Bloc de texte -
La surface et la profondeur chez Soulages - Marie Dessons

On connaît les Outrenoirs de Pierre Soulages, dont émerge une lumière, transmutée par le noir. Mais on connaît moins ses travaux de la première époque, ses « brous de noix » et ses gravures, ses eaux-fortes et ses lavis. Tout un travail de la matière première s’offre à la perception dans toute sa sensorialité, au moyen de matériaux organiques : fer rouillé, terre, goudron… On retrouve cette matérialité première dans ses gravures, dont les matrices de cuivre rongées par l’acide offrent des reflets mordorés et des aspérités qui accrochent et font vibrer la lumière. Ce travail évoque la matière première psychique et ses différents états et traitements, avec ses traces et ses inscriptions successives, et tout un jeu entre la surface et la profondeur.

À faire -
1) Relevez tous les travaux de la première époque de Soulages que cite le texte sur Soulages.
2) Poursuivez le texte sur Soulages après sa dernière phrase.

Données fournies -

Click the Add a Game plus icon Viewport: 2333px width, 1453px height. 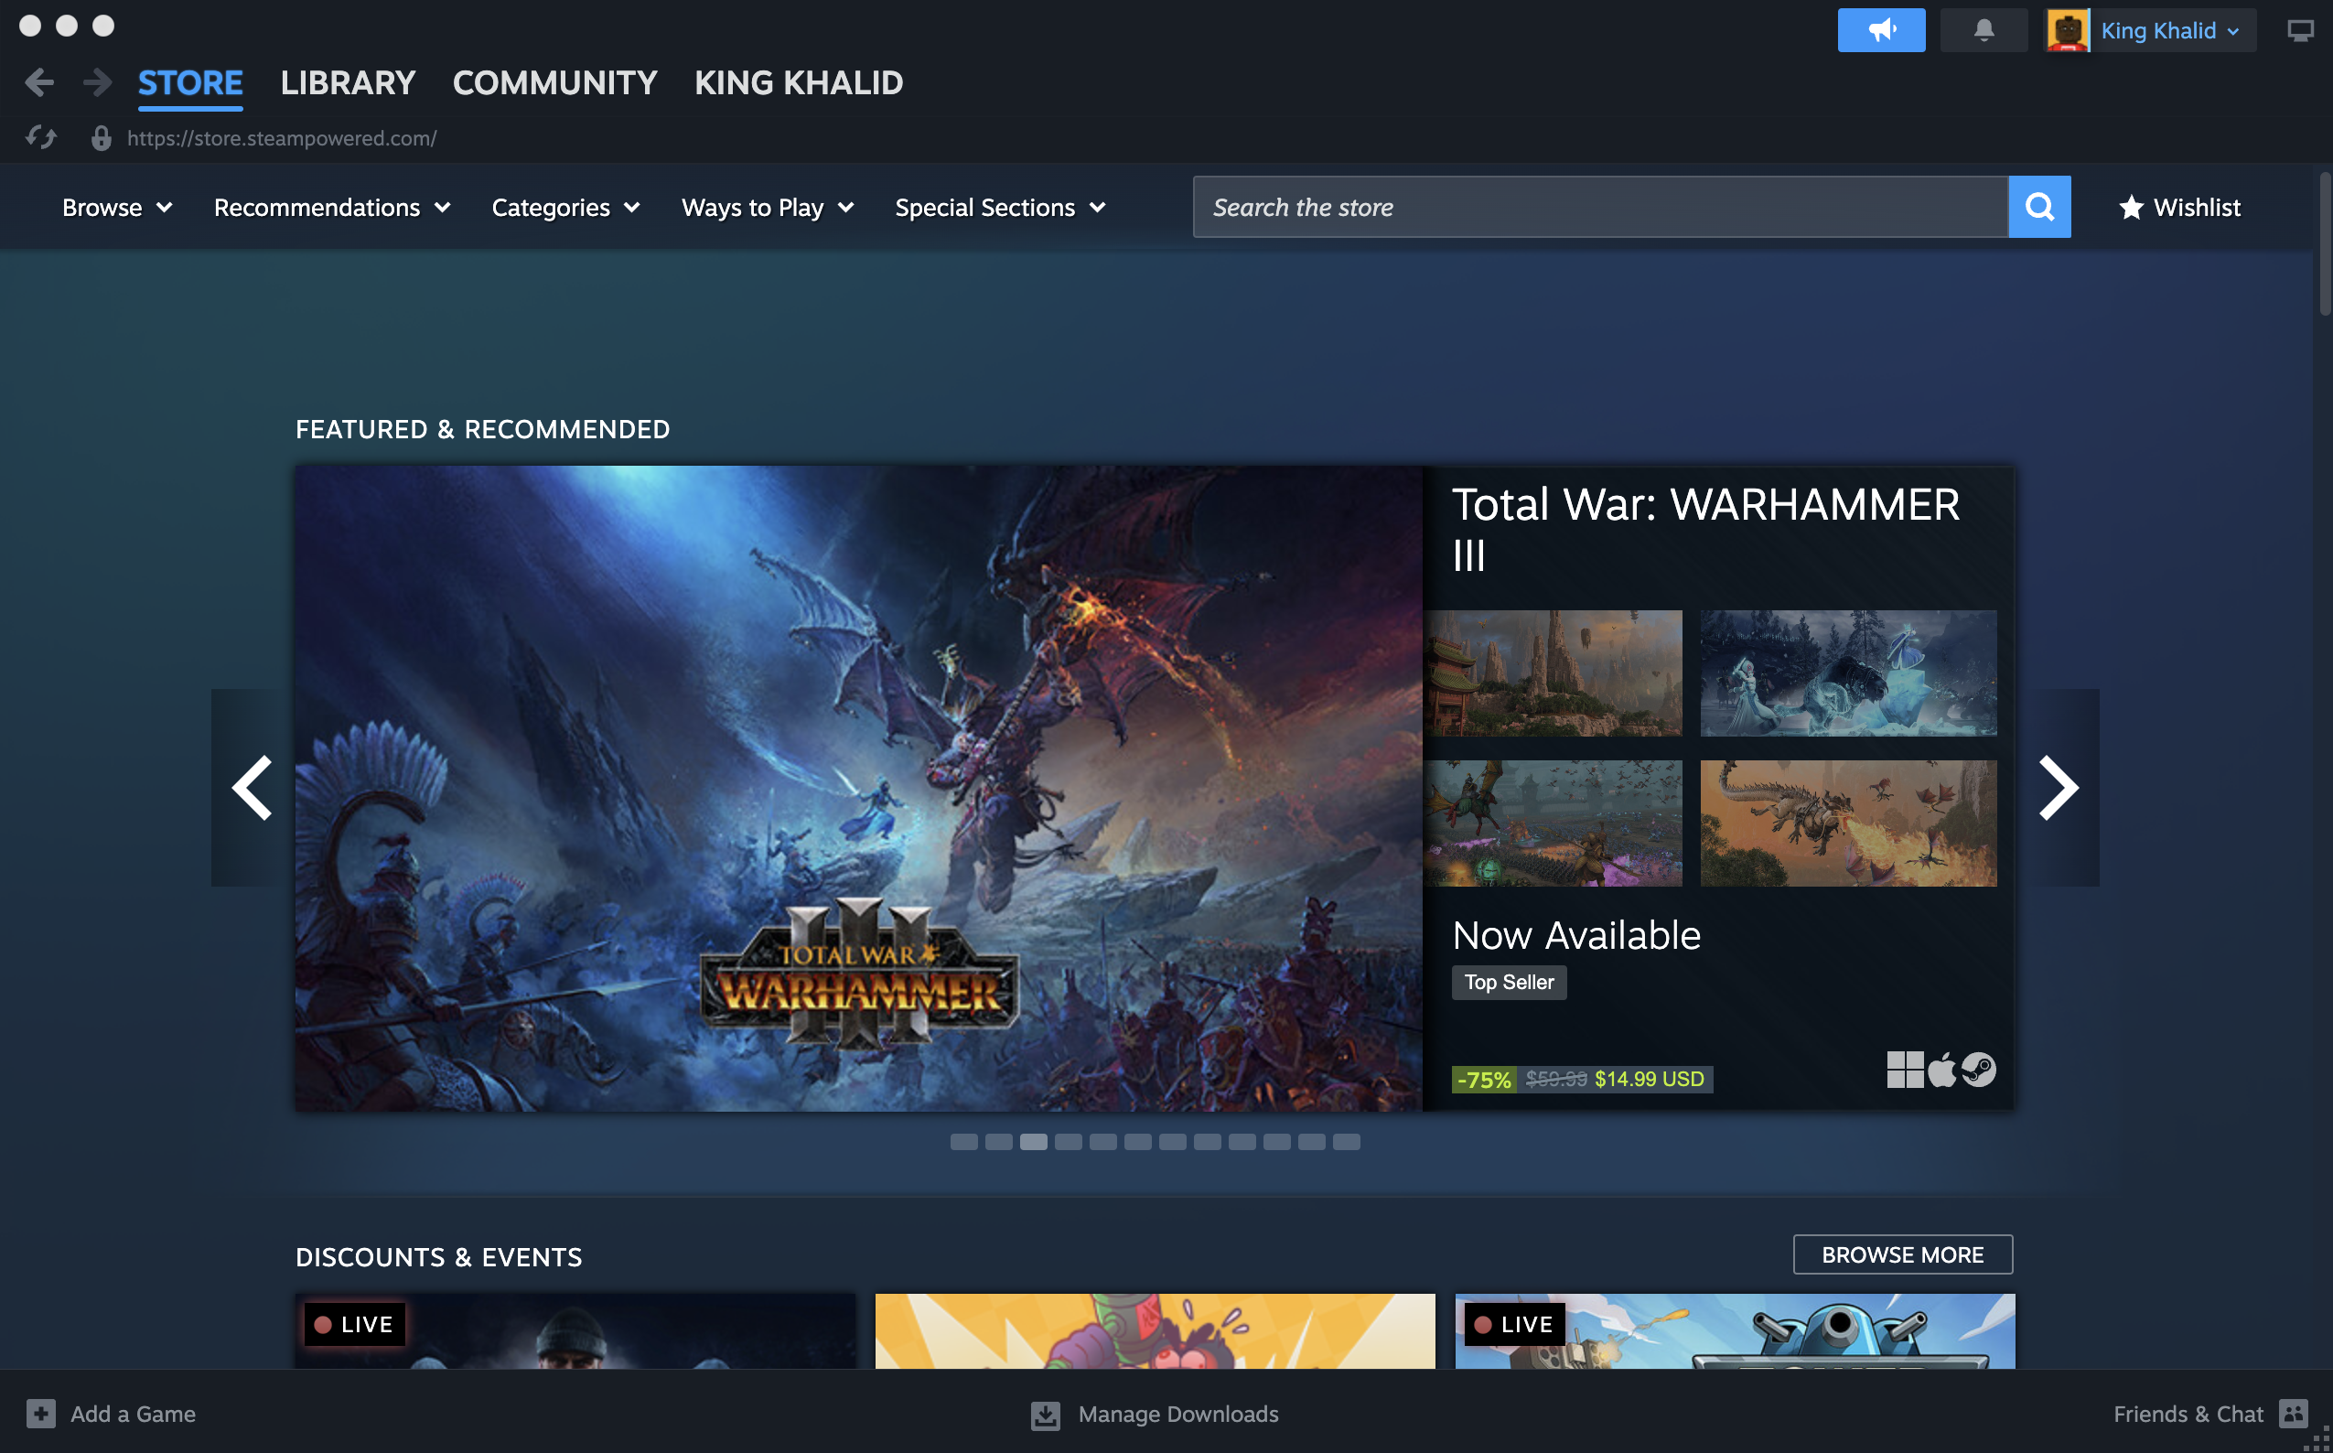pyautogui.click(x=40, y=1414)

Résultats de l'exercice -
1) brous de noix, gravures, eaux-fortes, lavis

2)
Deux périodes traitent ces rapports différemment, évoluant du clair-obscur au noir-lumière. D’abord la technique du peintre fait surgir la lumière comme si elle émergeait de la profondeur, par tout un jeu de transparences, de superpositions et de raclages qui font apparaître ce qu’il y a dessous, telle l’émergence du fond blanc qui, par contraste, illumine les couleurs sombres. Soulages travaillera ensuite uniquement des « états de surface du noir », lequel devient émetteur de lumière par une alternance d’aplats lisses et de stries. Dans ces grands polyptyques noirs, l’obscure clarté émerge non pas du jeu des couches successives mais du traitement de la surface elle-même, dans son épaisseur.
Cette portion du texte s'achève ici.